Price: With meat getting more expensive, some consumers are looking for alternatives, whether these are meat analogues or something completely different. However, Whalley points out that prices are also going up for meat substitutes. “Actually as a percentage of total cost some of the substitutes are increasing in price faster,” he says, which partly explains why meat analogues have not taken off.
Ethnocentrism: “Consumers have grown more concerned with the possible dangers of consuming meat, especially that imported from elsewhere,” says Whalley. Historical food crises such as the BSE/beef and swine flu cases have made some consumers reticent to eat meat due to fears over safety. Consumers are also proving to be somewhat less inclined to consume products imported from a long way away, as evidence by the rise of the localism trend.
Meat analogues: Missed opportunity?
However, market analysts indicate that meat substitutes are generally not shaping up to consumer needs and expectations, prompting them to suggest aggressive changes if the market is to be salvaged.
According to a survey conducted by Mintel, over half of consumers are disappointed with the variety of meat-free products, with a strong perception of poor taste of these products.
Meat substitute manufacturers need to focus on more exotic and ethnic flavours, as well as more premium products to increase appeal to many consumers, particularly women, says Mintel.
Datamonitor suggests that it may already be too late for meat substitutes.
“This could be a big missed opportunity for meat analogues. The growth rate of meat consumption is slowing yet these alternatives are not necessarily thriving. They still to an extent suffer from a widespread consumer perception that there is a significant compromise on taste – an issue still facing manufacturers of soy products, gluten-free products and similar,” says Whalley.
He also points out that consumer surveys highlight “a widespread dissatisfaction among consumers regarding the choice and quality of products available. It seems that rather than switching from meat to substitutes, some meat reducers/abstainers are actually just cutting the whole concept out altogether.”
Meat market data
The European market for meat is currently valued at US$228bn, which marks a 2.5 per cent compound annual growth rate (CAGR) since 2004, according to Datamonitor. Moving forward, the analyst forecasts a continued decline in growth rates, with CAGR set at 2.2 per cent between 2009 and 2014, when it expects a market value of $254bn.

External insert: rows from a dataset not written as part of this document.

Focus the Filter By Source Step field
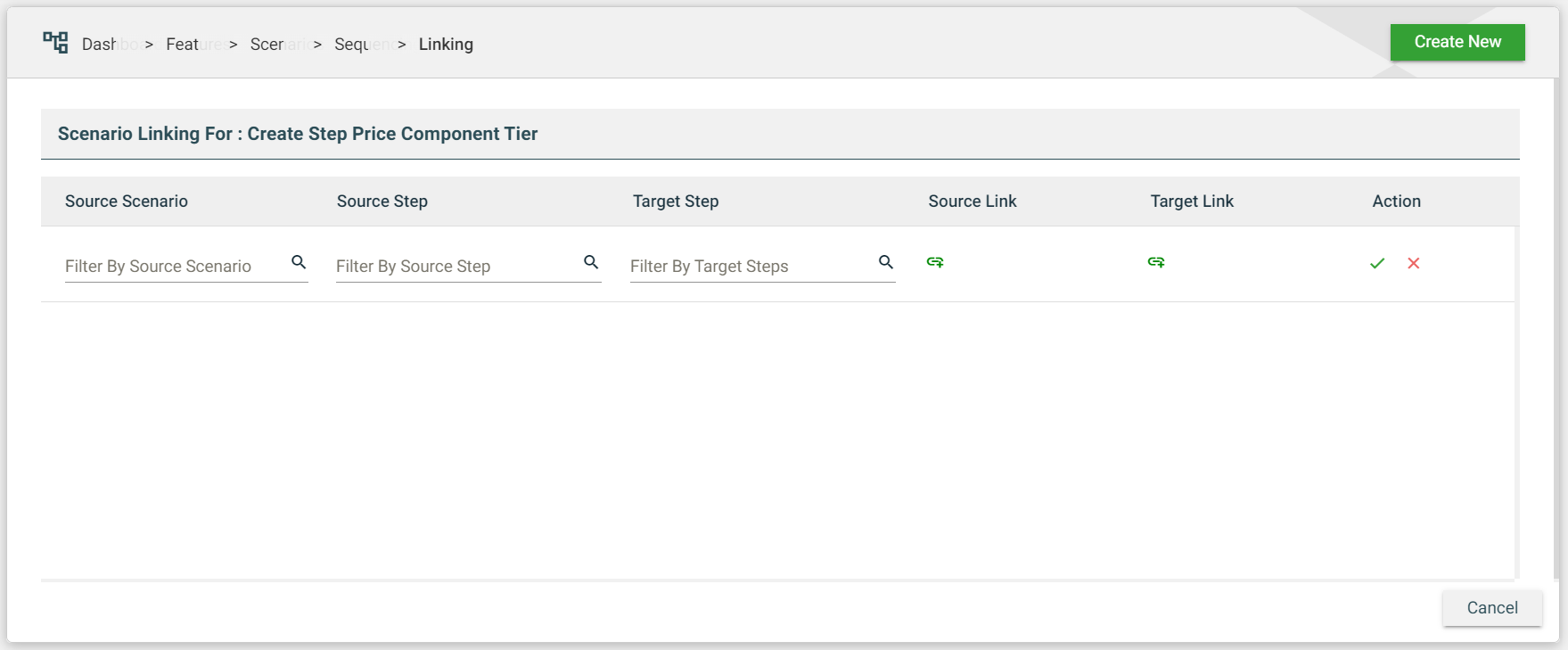[455, 267]
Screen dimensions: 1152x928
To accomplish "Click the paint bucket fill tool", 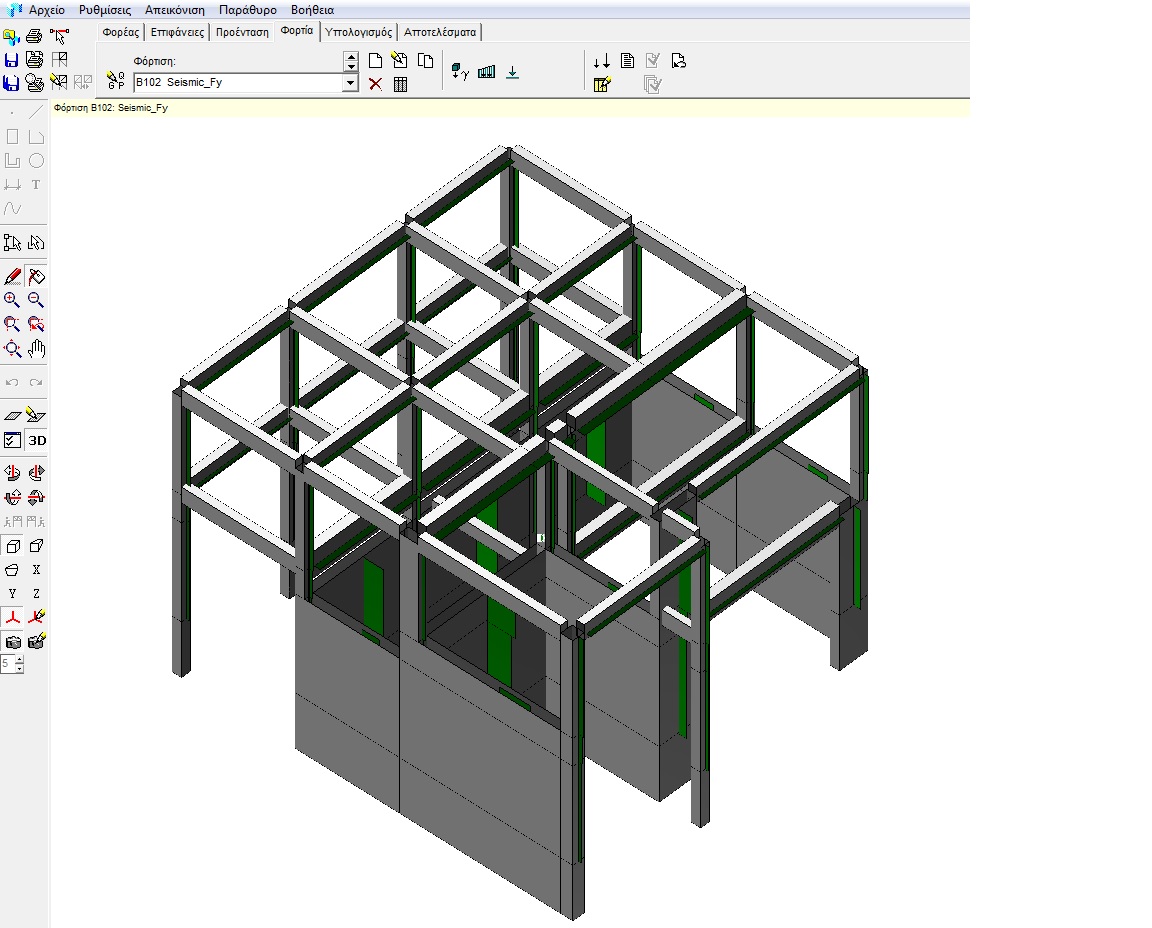I will tap(36, 277).
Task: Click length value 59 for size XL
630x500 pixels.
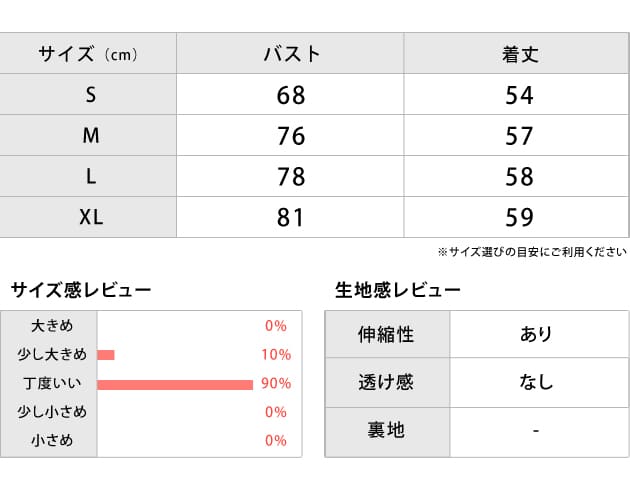Action: pyautogui.click(x=520, y=217)
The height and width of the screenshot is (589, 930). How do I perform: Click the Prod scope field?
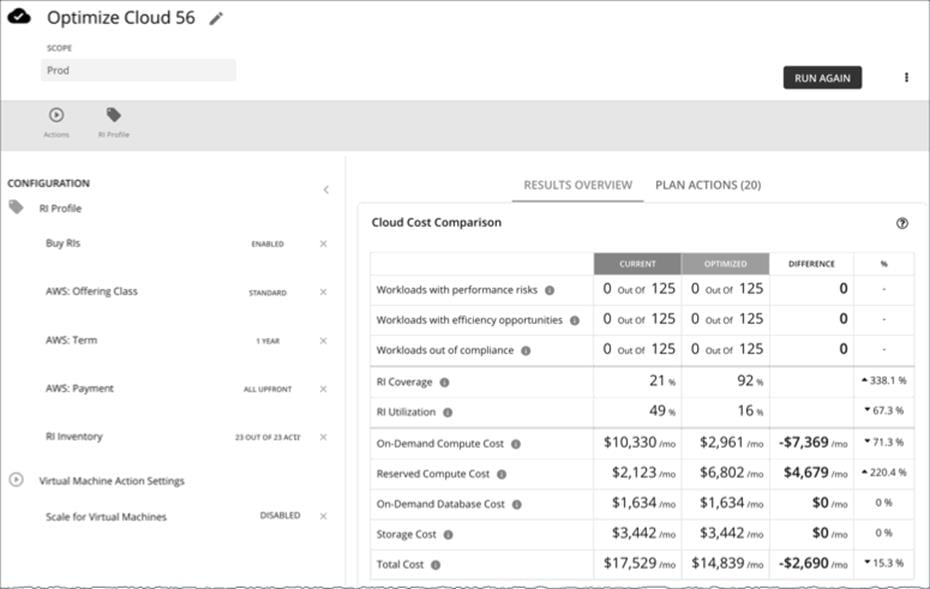pyautogui.click(x=140, y=70)
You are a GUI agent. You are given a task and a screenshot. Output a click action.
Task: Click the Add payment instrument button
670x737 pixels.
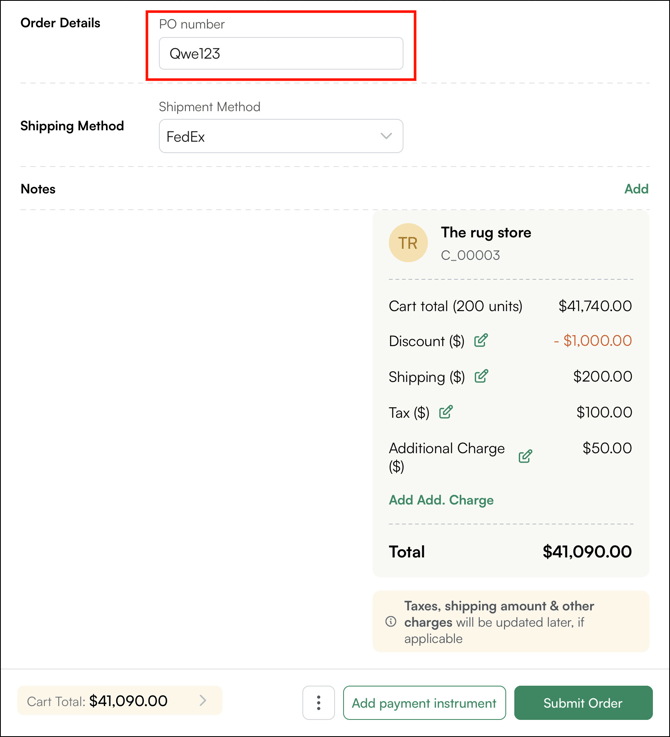(x=424, y=703)
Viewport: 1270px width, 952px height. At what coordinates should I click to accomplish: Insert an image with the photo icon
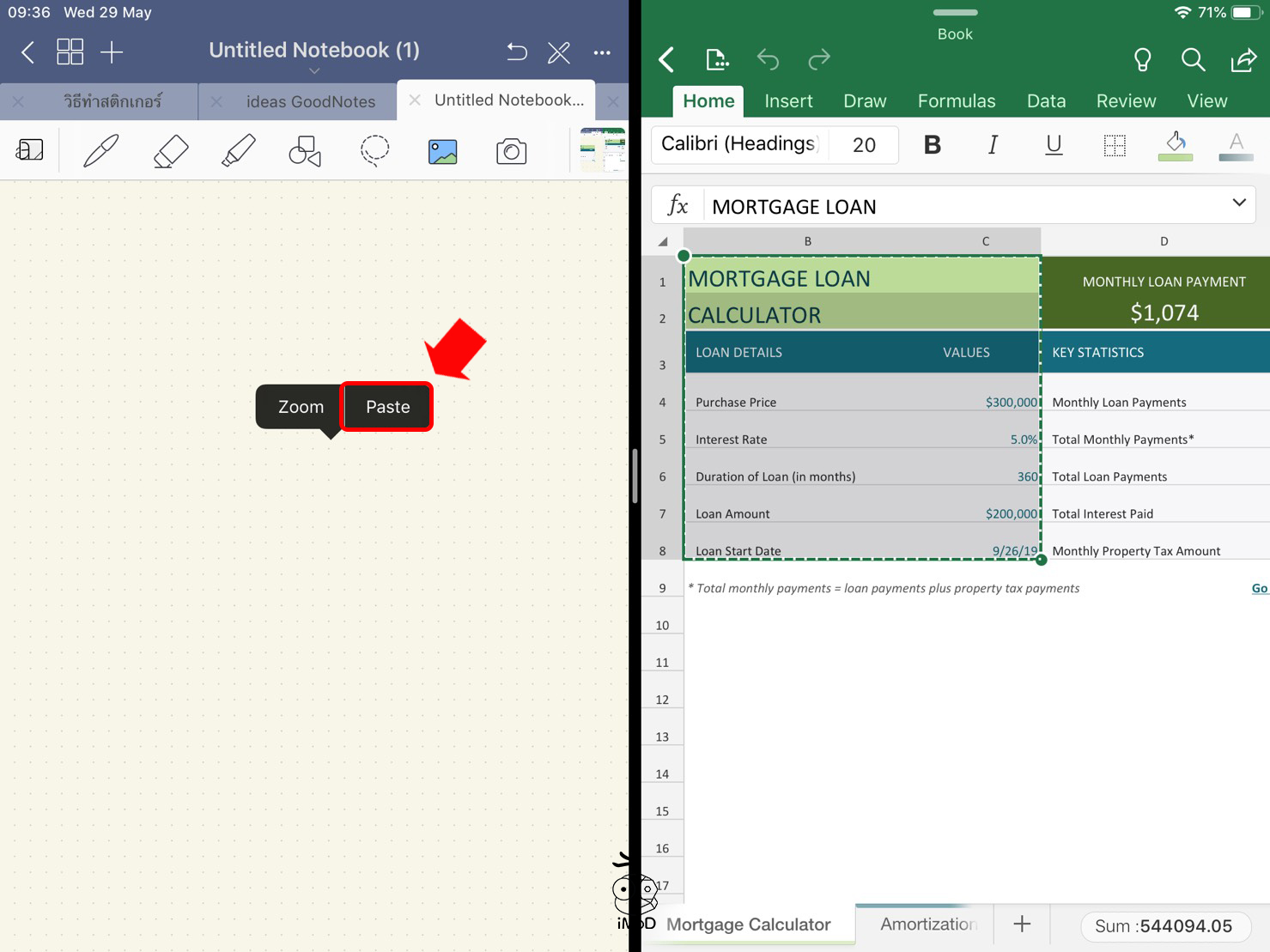tap(442, 152)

A similar movement is seen in the North American market, which was valued at $45bn last year – a 2.8 percent CAGR since 2004. By 2014, the market is expected to reach $51bn, with CAGR dipping to 2.3 per cent.
When looking at volumes, there were 2.1bn kg of meat sold in Europe in 2009, and 2.4bn kg forecast to be sold in 2014. This marks a 1.3 per cent and 1.2 per cent CAGR from 2004-1009 and 2009-2014 respectively.
In North America, 4.9bn kg of meat were sold in 2009 and 5.2bn kg are forecast to be sold in 2014. CAGR comes in at 1.3 per cent from 2004-2009 and 1.7 per cent from 2009-2014.
Meat substitutes data
A similar decline in growth rates is seen in the market for meat substitutes, both in terms of value and volumes.
In Europe, the meat substitute market was valued at $2bn in 2009, which represented a 3.4 per cent CAGR between 2004-2009. By 2014 the market is forecast to reach $2.4bn, with CAGR dipping to 3.3 per cent.
In terms of volume, 226m kg of meat substitutes were sold in Europe last year, a 2.3 per cent CAGR since 2004. By 2014, volumes are forecast to reach 249m kg, with CAGR falling to just under 2 per cent.
The North American market for meat substitutes held a value of $326m in 2009, with a 3.1 per cent CAGR since 2004. Forecasts for 2014 place value sales at $368m, with CAGR dipping to 2.5 per cent.
Volume sales of meat substitutes in North America were 53m kg in 2009, with 2.6 per cent CAGR since 2004. By 2014, Datamonitor predicts volumes to increase to 57m kg, but CAGR will decrease to 1.7 per cent.